身体活動量が少ないほど心血管疾患やがんなどの慢性疾患や死亡のリスクが高まることは,これまで国内外の検討で報告されてきた。特に,座位行動はこれらの重要なリスク因子と考えられてきたが,座位行動が一律に全死亡リスクに影響を及ぼすのかどうかは明らかにされていない。そこで,同氏らは,テレビ視聴およびパソコン使用,自動車運転による座位行動の種類別に全死亡リスクを比較検討する研究を実施した。
座位行動のうち,テレビ視聴時間は,年齢および性,喫煙習慣,総エネルギー摂取量,地中海食の遵守状況,BMI,身体活動量で補正後も全死亡と明らかな関連性が認められた。テレビ視聴時間が3時間/日以上の群では,1時間/日未満の群に比べて,全死亡リスクが有意に2倍に増加した。
テレビ視聴時間を解析すると,視聴時間が1日2時間増加するごとの全死亡の危険率は1.40だったのに対し,パソコン使用および自動車運転ではそれぞれ0.96,1.14だった。
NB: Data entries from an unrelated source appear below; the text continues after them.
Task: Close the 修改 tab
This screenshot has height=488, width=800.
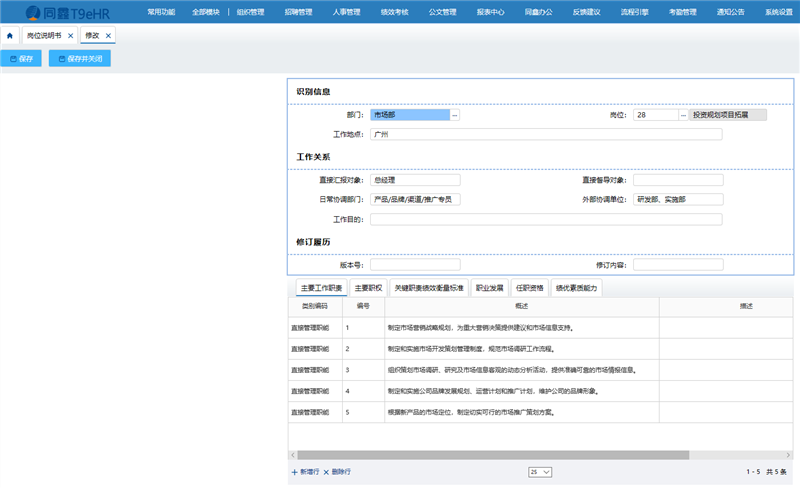Action: [108, 35]
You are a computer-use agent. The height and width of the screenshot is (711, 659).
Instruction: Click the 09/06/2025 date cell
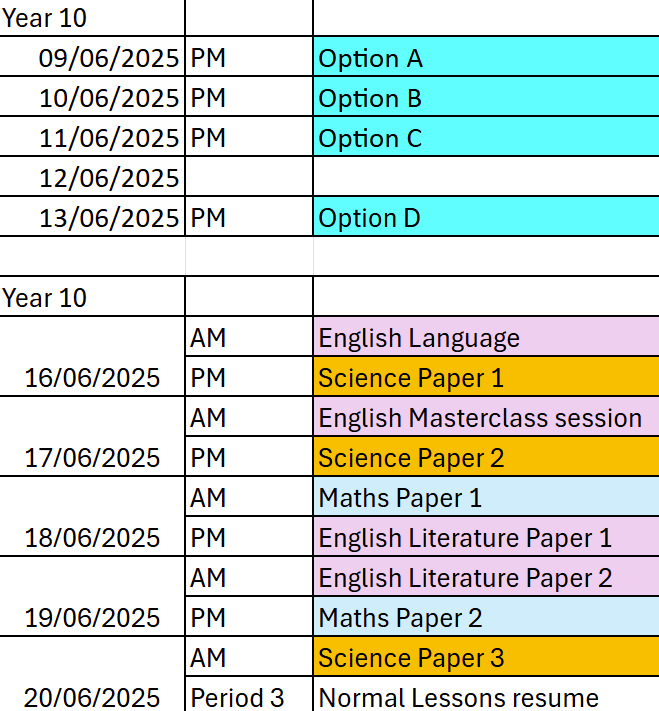92,56
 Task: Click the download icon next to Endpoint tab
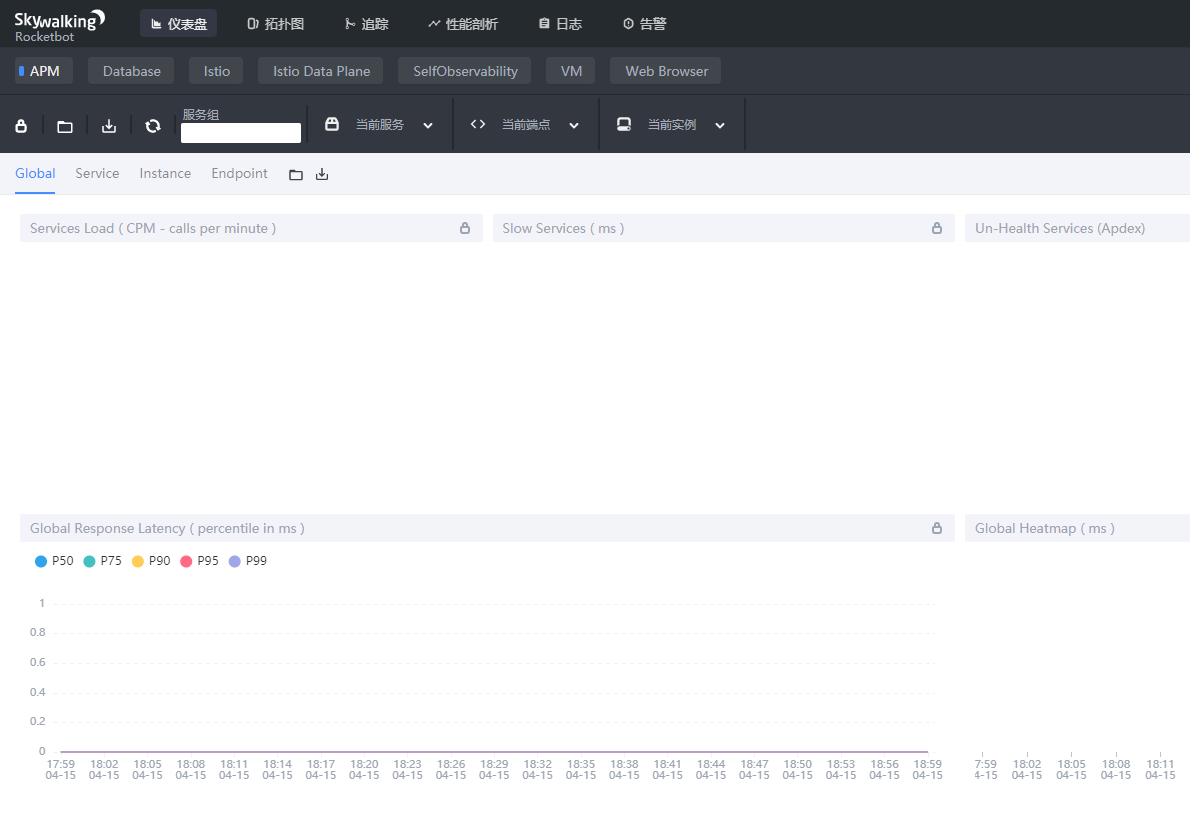[321, 173]
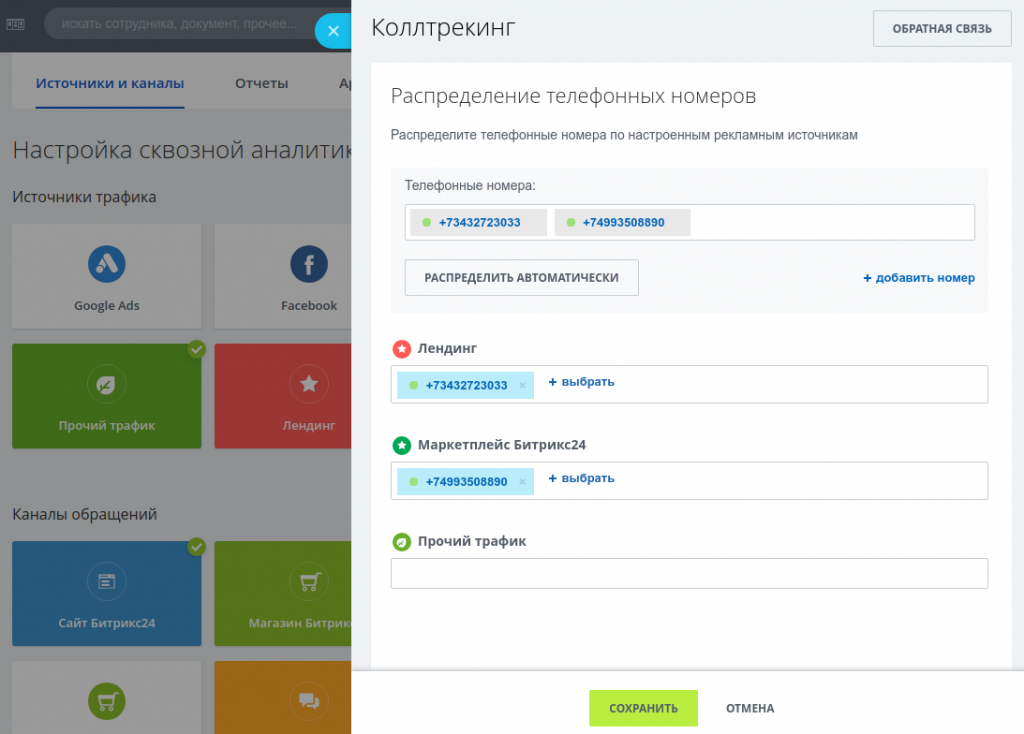Click the Google Ads source icon
This screenshot has width=1024, height=734.
pos(106,265)
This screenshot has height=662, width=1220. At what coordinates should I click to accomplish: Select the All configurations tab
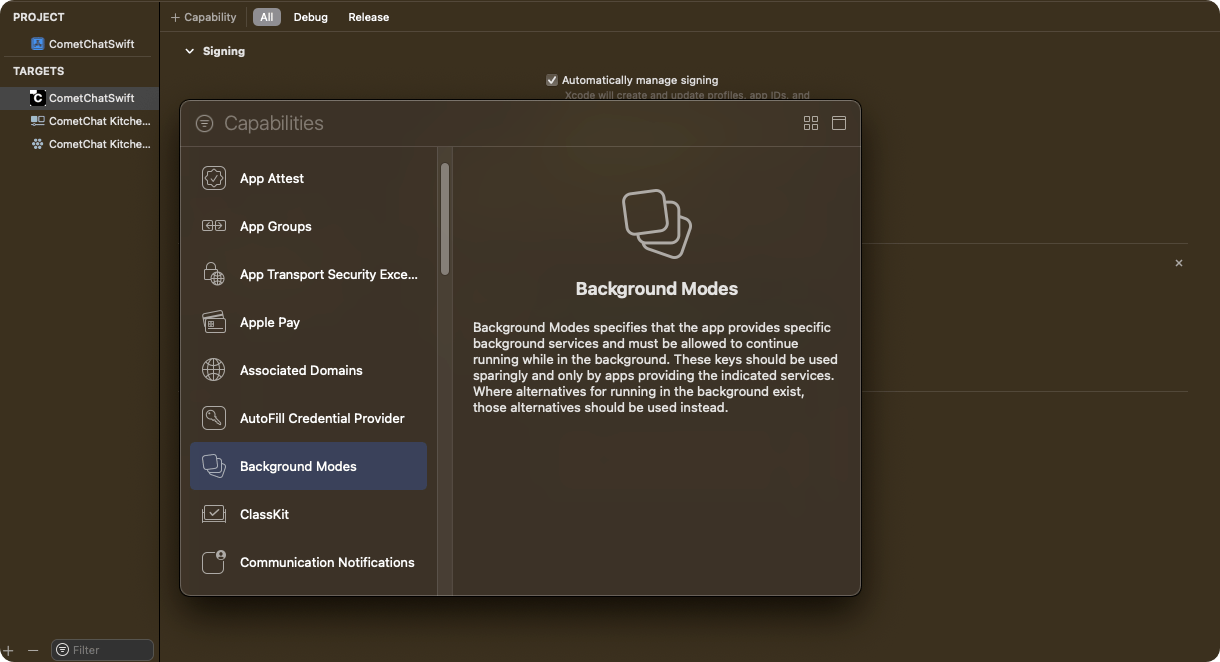click(x=266, y=17)
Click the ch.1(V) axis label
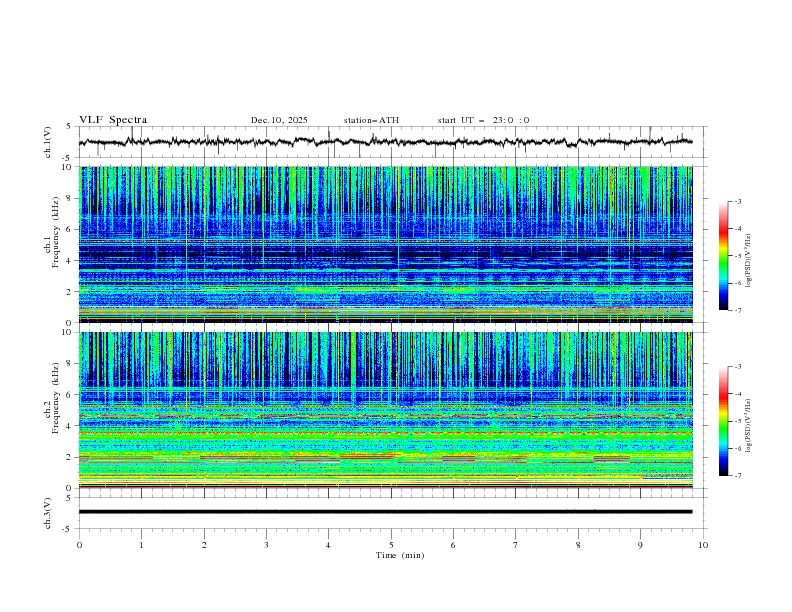This screenshot has height=612, width=792. 48,142
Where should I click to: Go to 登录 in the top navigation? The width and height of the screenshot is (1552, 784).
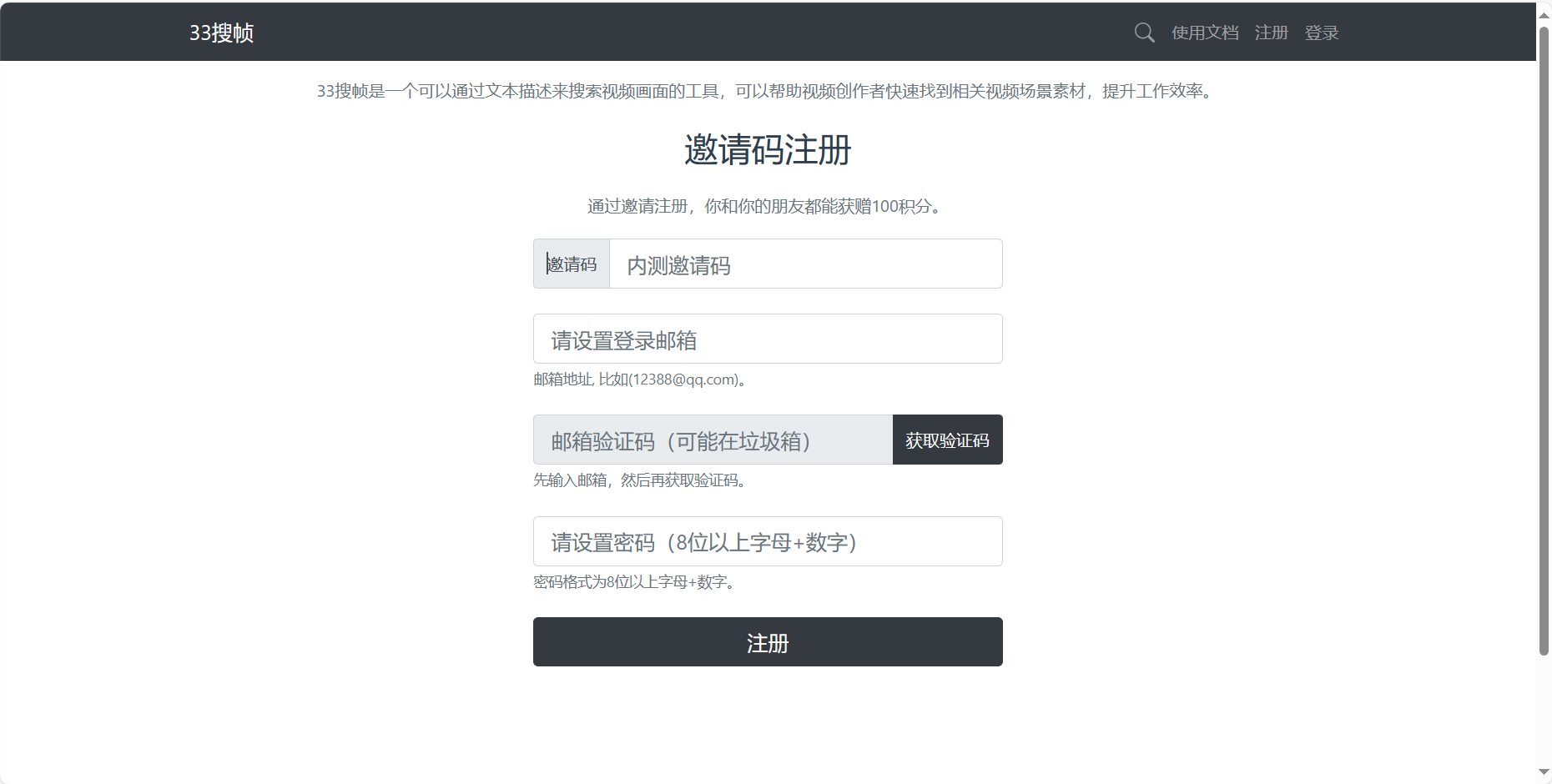[x=1321, y=33]
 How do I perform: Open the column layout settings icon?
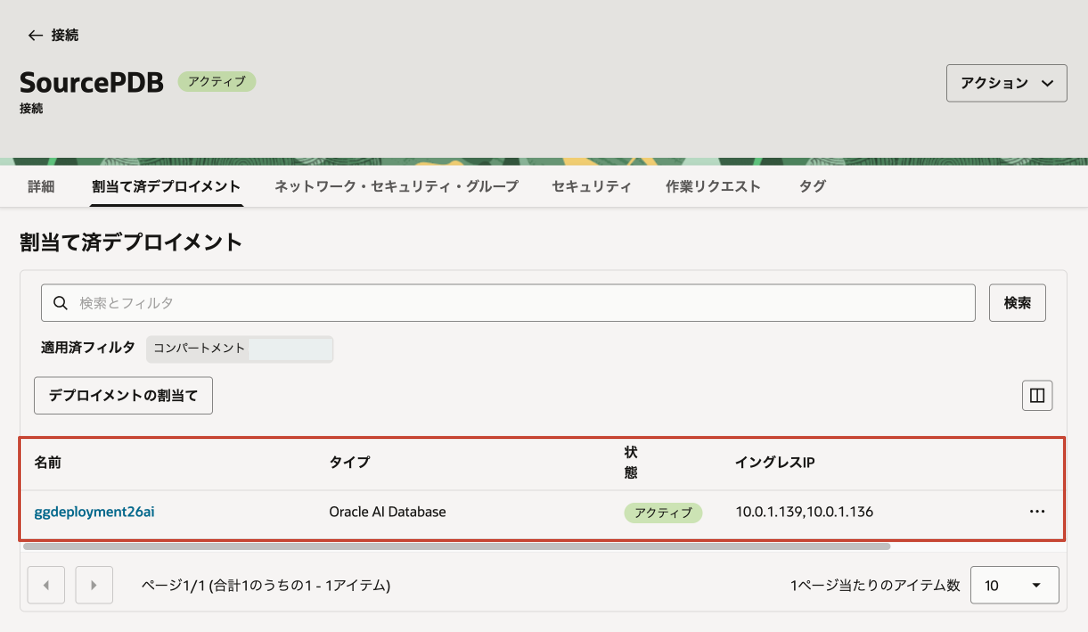coord(1037,396)
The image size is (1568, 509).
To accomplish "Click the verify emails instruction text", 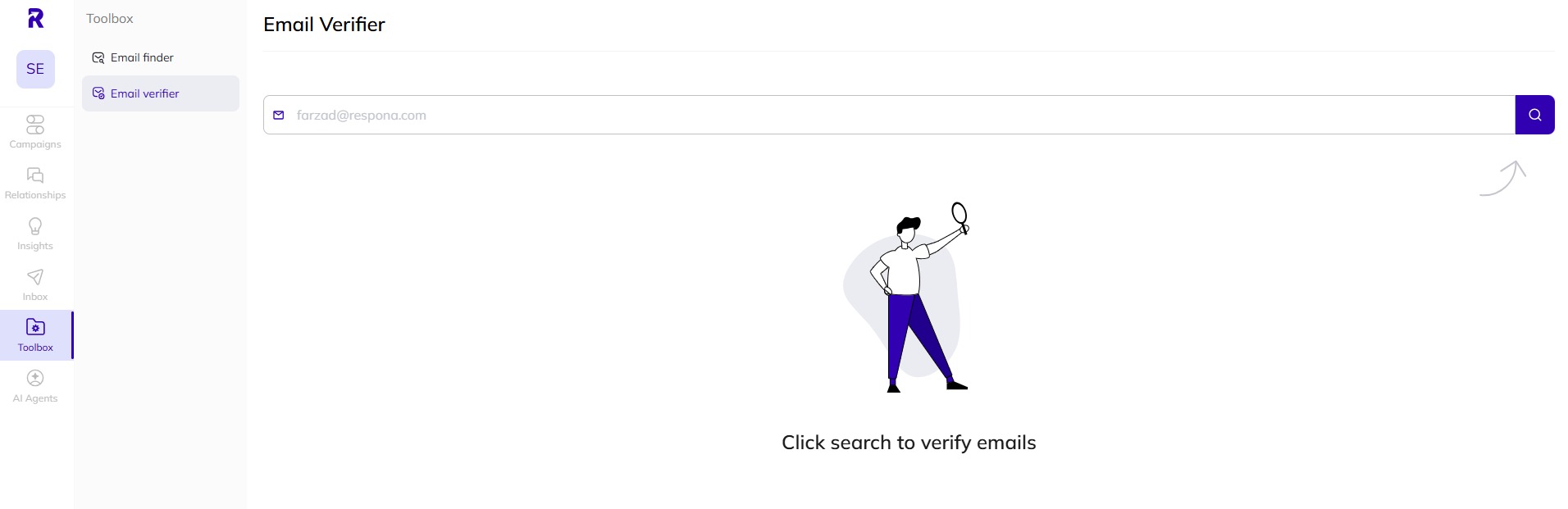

また,3つの座位行動の合計時間と全死亡リスクには直線的な関連が認められた。以上から,同氏らは「テレビ視聴時間と座位行動の合計時間は全死亡リスクと直接的な関連性を示した。これらの時間を減らすことで死亡率が低下するのか臨床試験での検証が求められる。一方で,パソコンの使用と自動車運転の時間は全死亡リスクの上昇に影響を及ぼさなかった」と結論。また,同氏は「若年者では最近,座位行動,特にテレビ視聴時間が長くなる傾向が見られており,加齢に伴う健康問題に拍車をかけると考えられる。身体活動量を増やし,長時間にわたる座位行動をやめるべきだろう。特にテレビ視聴は1日1~2時間にとどめる必要がある」とコメントしている。